Selon les chiffres relayés par Unia, le salaire médian des Genevois a augmenté de 18% en huit ans, alors que celui des frontaliers n'a fait que suivre la courbe du renchérissement. Parallèlement, les bas salaires, qui concernaient en 2000 à Genève 15,1% des travailleurs, étaient attribués à 18,2% d'entre eux en 2008.

Rempart contre la division xénophobe

Les 10% des frontaliers les moins bien payés ont même obtenu un salaire plus bas en termes réels en 2008 qu'en 2000, selon Unia. Le syndicat parle d'un «appauvrissement relatif» des frontaliers durant cette période.

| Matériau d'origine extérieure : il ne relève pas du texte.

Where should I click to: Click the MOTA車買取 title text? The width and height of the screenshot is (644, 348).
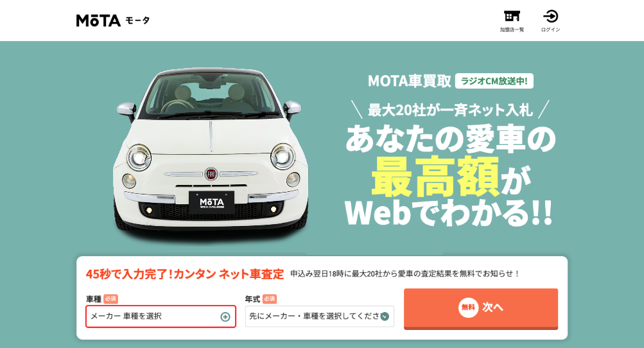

L'effet est particulièrement marqué dans les secteurs où ils sont employés en nombre en tant qu'intérimaires, comme la chimie (-18,5% de salaire), l'enseignement privé (-11%), l'informatique (-8%) et le commerce de gros (-8%).

La plupart des frontaliers «arrivés sur le marché du travail genevois entre 2000 et 20008 occupent des emplois plutôt moins bien rémunérés en comparaison de l'évolution constatée pour les autres salariés», observe M. Pelizzari.

«Pour notre mouvement syndical, qui milite pour le principe du 'à travail égal, salaire égal', il convient de constater que les mesures d'accompagnement doivent impérativement être renforcées, notamment en termes de protection des salaires. De ce point de vue, le salaire minimum légal est aussi le meilleur rempart contre toute tentative xénophobe de division des travailleurs», souligne M. Pelizzari.